New Delhi must perhaps be the only national capital where visiting heads of state have to bring their own fresh air to breathe. US presidents who have visited India in recent years are reported to have had their Delhi hotel re-equipped for this purpose.
It is also perhaps the only capital where the carefully chosen and sanitised routes for the local visits of the VVIPs had to be changed at the last minute and detours re-planned to avoid the huge potholes that sudden rains created on the hastily patched-up main roads.
My focus today is on potholes that plague many major cities and when I questioned a retired senior roadways engineer on how to remedy this problem, his reply with a wry smile was “Oh, potholes; plug the loopholes!”
Karnataka High Court has recently been severely reprimanding the BBMP for its pothole mismanagement. It has threatened to send the BBMP engineers into imprisonment if the neglect of their responsibilities continued. This threat is serious and overdue. Some 4,775 road accidents resulted in India from potholes in 2020; 2021 apparently saw 3,565, a gleeful reduction of about 25%.
Deaths from pothole accidents are reported virtually every day but official statistics, national and Bengaluru, report none directly attributable to potholes. Deaths occur when two-wheelers in particular, with rider and pillion, have to manoeuvre their vehicles ever so slowly, often paddling with their feet, and drop into potholes or are pushed into them by four-wheelers themselves trying to avoid potholes.
These deaths are also recorded as road accidents and very seldom find the right classification in statistics. Government agencies such as municipal corporations bear no responsibility for their failure to maintain their roads and are seldom held to account or hardly ever offer compensation.
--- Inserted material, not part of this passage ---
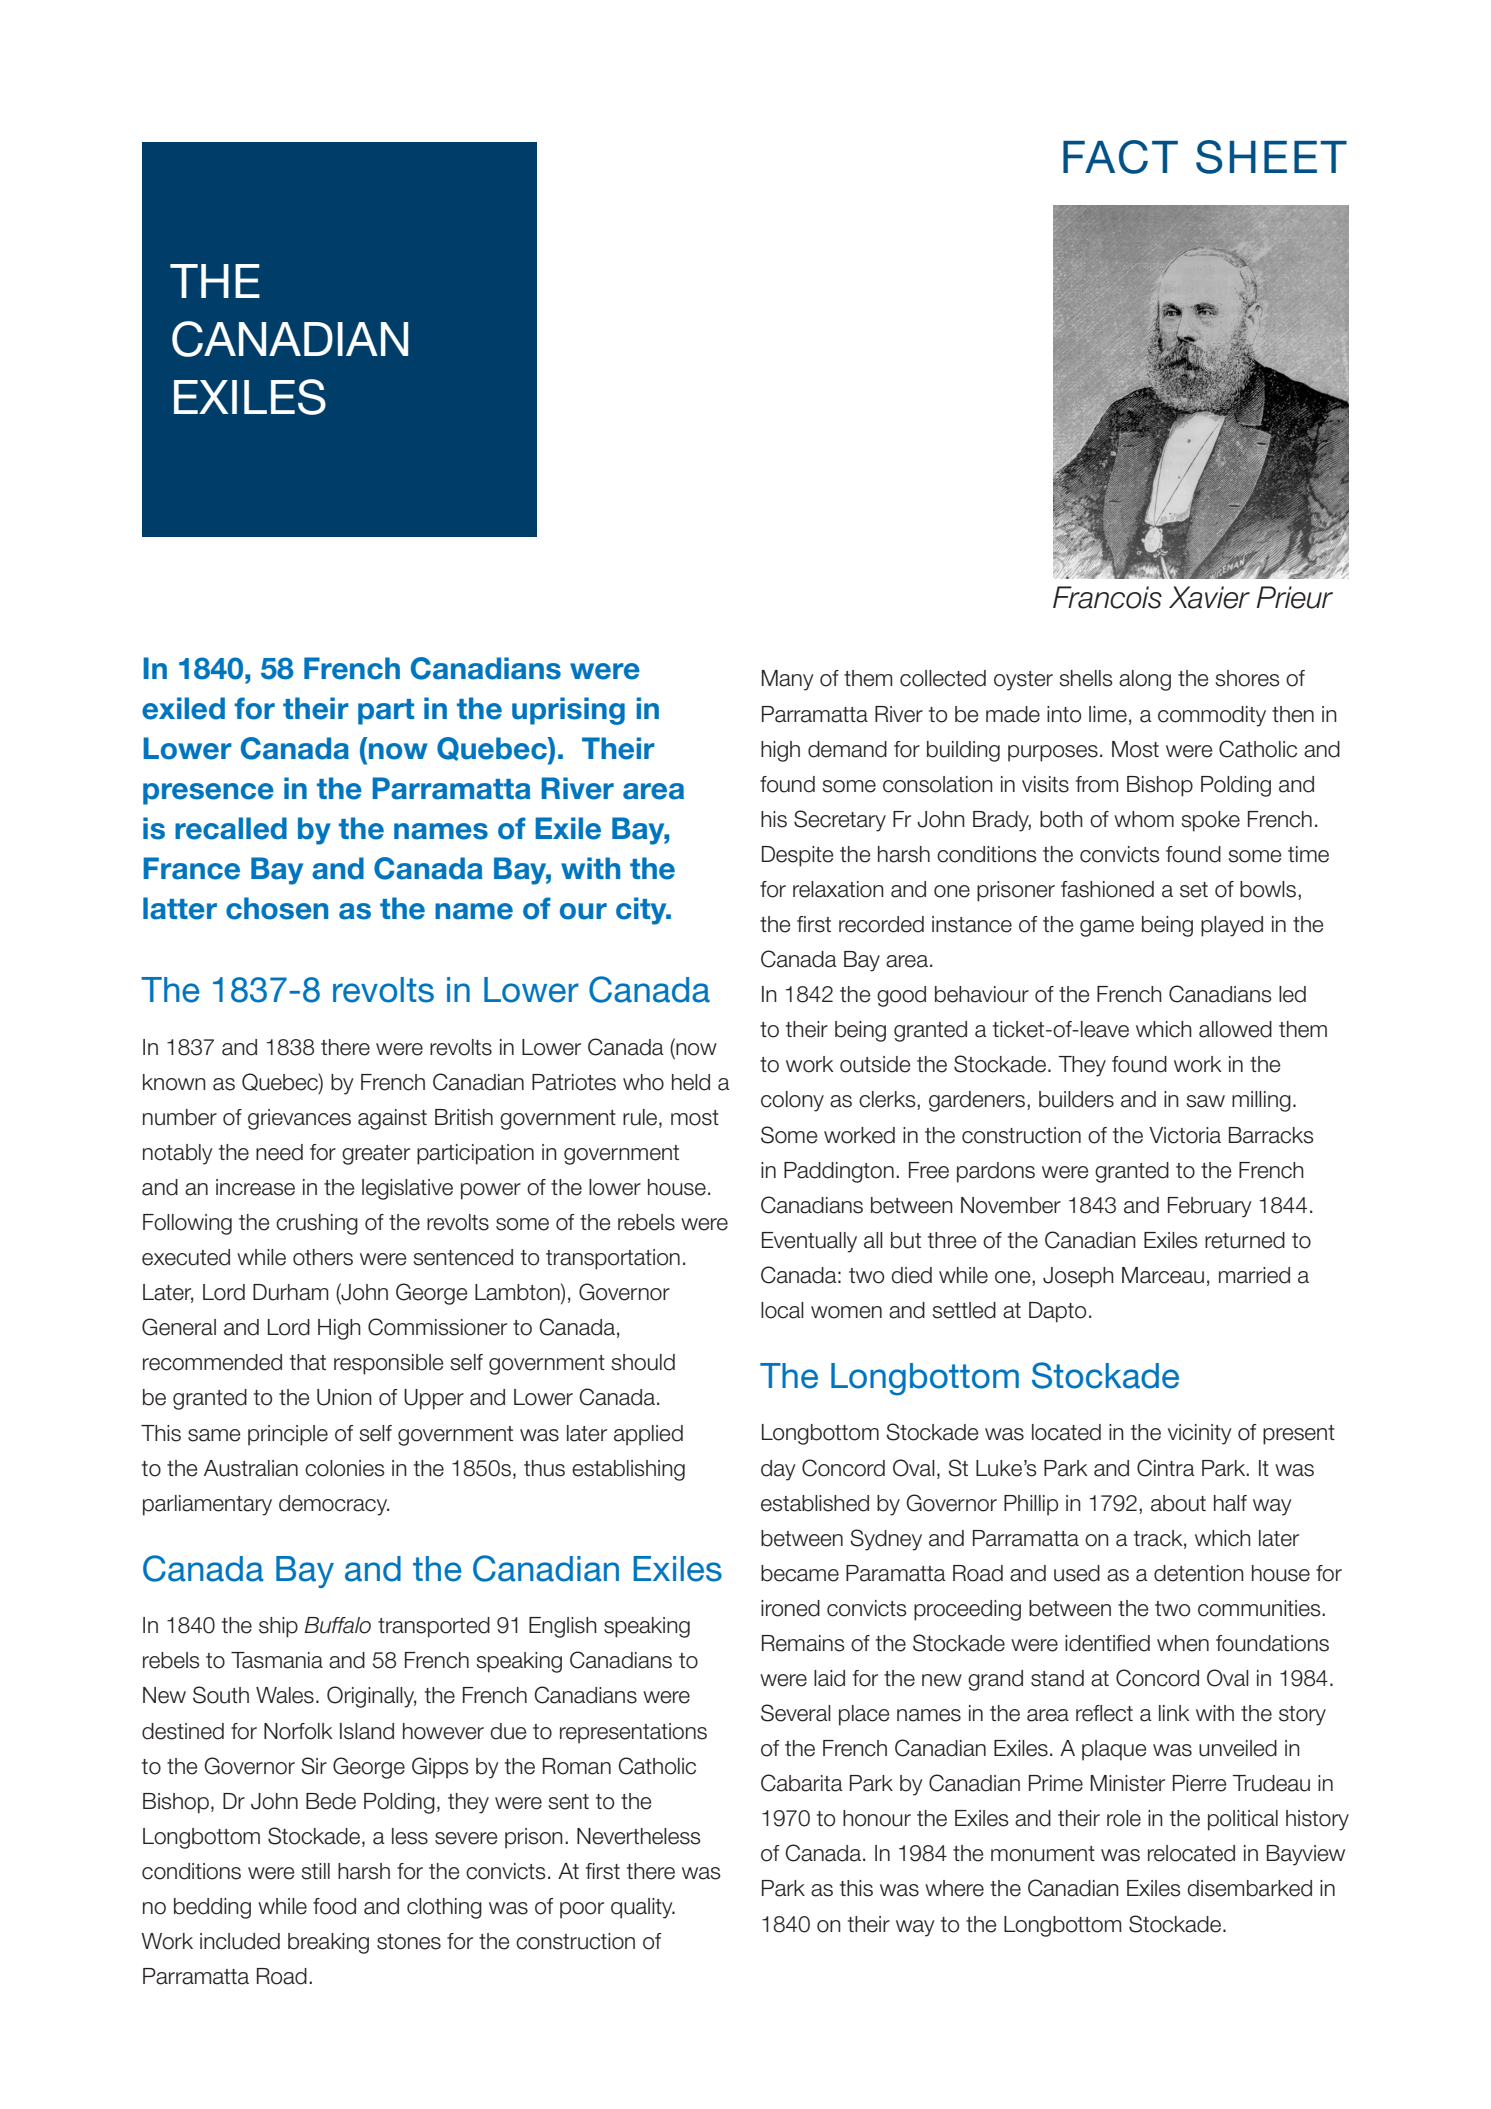 The image size is (1491, 2109). I want to click on quality, so click(643, 1908).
It is well known that roads, concrete or asphalted, are homogeneous stretches of many prescribed layers of different materials, compacted and set into the soil in a prescribed depth. Such roads laid as prescribed reportedly stay intact for at least five years.
A superb example of the professional road–laying exists in Kerala. Way back in 2006, Malaysian contractors RBM laid a concrete road on the Kullappilly-Shoranur stretch in Palghat District. It was sheer joy to drive on that road and the latest reports are that the road still remains in excellent condition.
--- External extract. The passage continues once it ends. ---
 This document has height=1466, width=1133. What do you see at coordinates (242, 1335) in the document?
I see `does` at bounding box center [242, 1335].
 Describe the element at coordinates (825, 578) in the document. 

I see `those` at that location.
Of course, the tragedy is that the foreign contractors were unwilling to “negotiate” with key local players and so struggled to get their bills paid by the State government which, I am told, merely delayed payment on some pretext or another.
Whether it be Delhi, Mumbai or Bengaluru, monsoons are annual features and it is obvious that the weak roads would break up. There is hardly any adequate preparatory work. When the rains begin, roads break up and potholes appear. There is public outrage when accidents begin to happen and the government explodes into activity. It orders the Corporation or the relevant department to rectify the situation immediately or within a number of impractical days.
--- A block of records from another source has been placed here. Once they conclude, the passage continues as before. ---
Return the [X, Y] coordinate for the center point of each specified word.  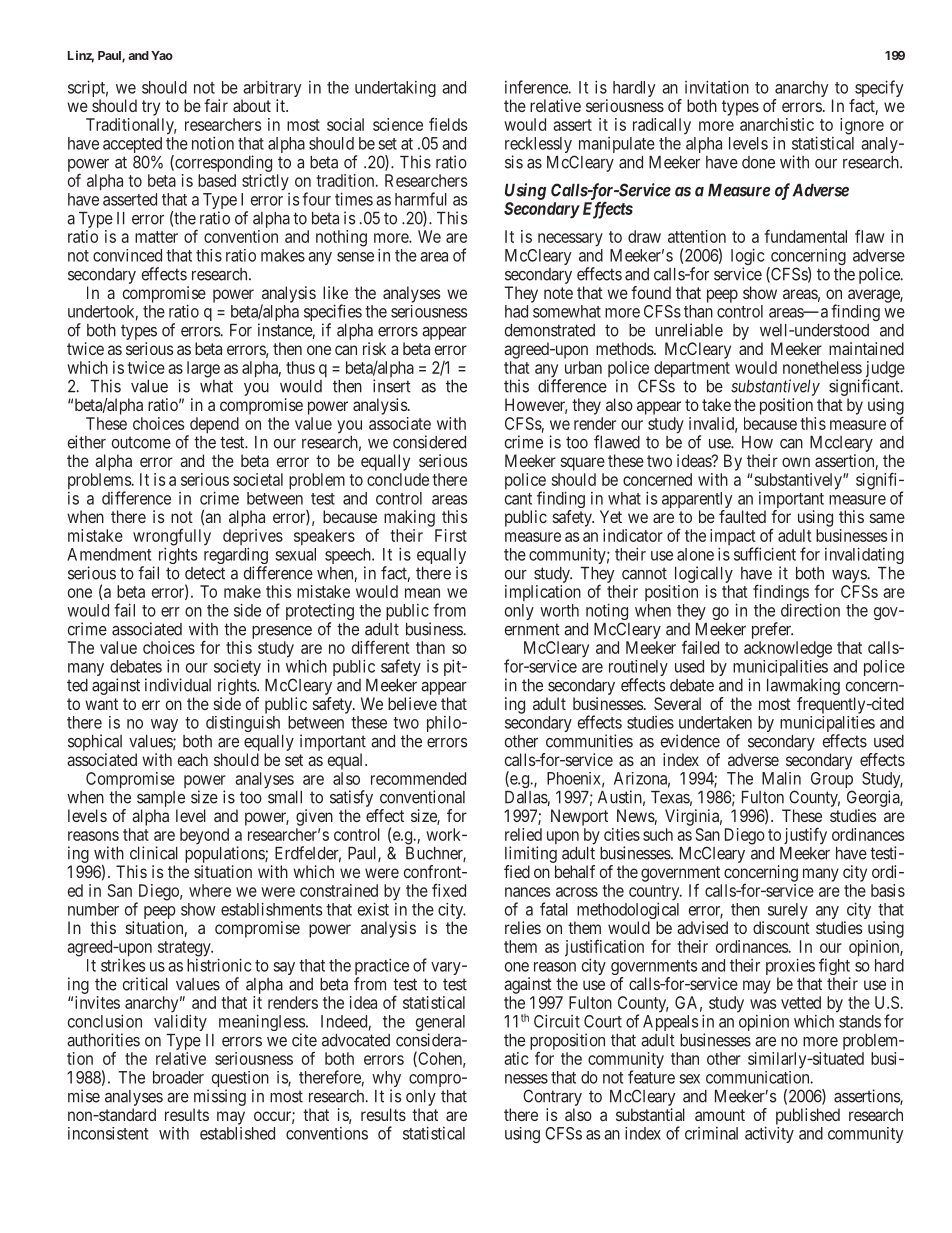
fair [216, 105]
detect [205, 573]
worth [559, 610]
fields [448, 124]
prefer [772, 630]
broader [178, 1077]
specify [878, 90]
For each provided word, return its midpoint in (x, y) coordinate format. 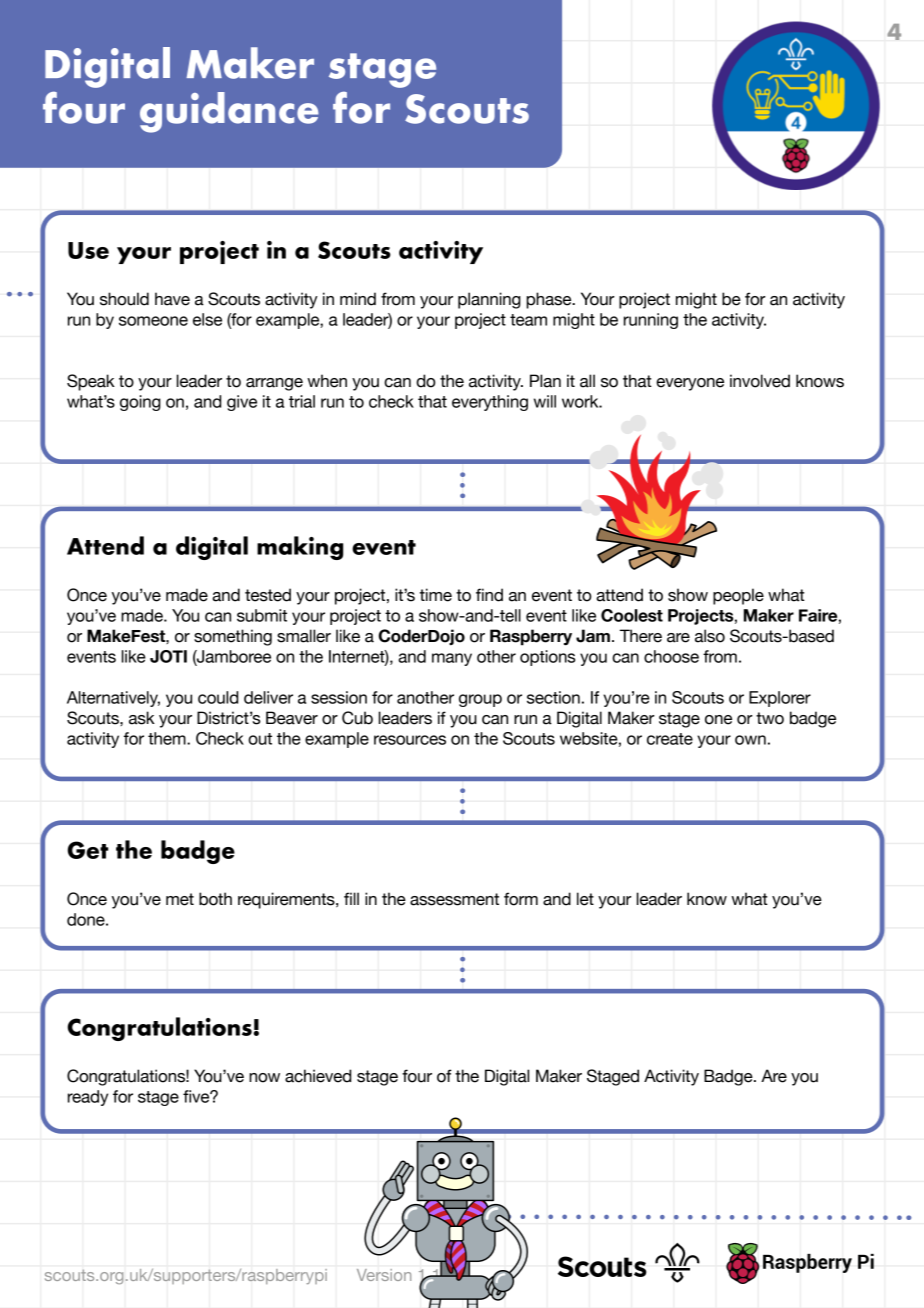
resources (410, 740)
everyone (690, 384)
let (585, 899)
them (168, 738)
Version (384, 1275)
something (233, 637)
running (651, 321)
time (436, 595)
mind (358, 299)
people (738, 596)
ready (88, 1098)
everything (490, 403)
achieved (318, 1076)
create (670, 739)
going (140, 403)
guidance (229, 112)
Patchwork starts forthwith and lorryloads of road-building material are dumped into the craters and rolled or tamped down. Reports are submitted to say that the mission had been completed successfully. The road scene changes and instead of craters, we see them turned into humps. Vehicles then do not fall into potholes but are compelled to “hiccup” their way over the uneven surfaces, craters reappear after another spell of heavy rain.
Very recently Bengaluru media reported a petition submitted by government contractors to the Prime Minister seeking refuge from threatening demands of sections of local administration, a quite high level, for “goodwill” payments of up to 40% of the contract value.
Uniform pattern
This is amusing as the same contractors had earned a lot of goodwill in the past at a lower cost and did not realise that inflationary pressures affect every financial transaction. A very senior technocrat, now retired, very directly involved in highway construction at Central and State levels for many years, once explained to me how there was a uniform pattern in the award of road-building contracts particularly in States.
Every civic authority has a list of favoured contractors who always manage to get contracts by virtue of tender specifications framed suitably. My friend himself had difficulty in managing to stay clear knowing that his recorded reservations would be overruled by higher-ups and tenders finalised.
Goodwill apparently commenced with the first advance paid to contractors and then a schedule would be agreed for future payments. Over a period of time, goodwill began to cost more and then a new scheme was devised. The contractors were tacitly allowed to recover their higher goodwill costs by diluting prescribed construction standards. Pre-payment inspections, quality control and audit remained on paper.
As and when the roads broke up, guarantees required for the durability of the roads were not invoked in the following years. Premature damage was rectified by the same contractors and they would be paid again either from emergency or road maintenance funds. Goodwill would then go through yet another cycle. Moral of the story: when potholes appear so do loopholes.
Buildings catch fire, traffic rules are defied, flyovers and bridges collapse during construction and people die in each of these. Enquiries are held and conclusions are forever the same. There are laws intended to prevent all these tragedies but they are observed more in their breach. The reason for this is too well known to need repetition.
As for solving the pothole problem, my engineer friend says “It is easy to prescribe but difficult to enforce. Plug the loopholes, make someone accountable, then that will plug the pothole problem”.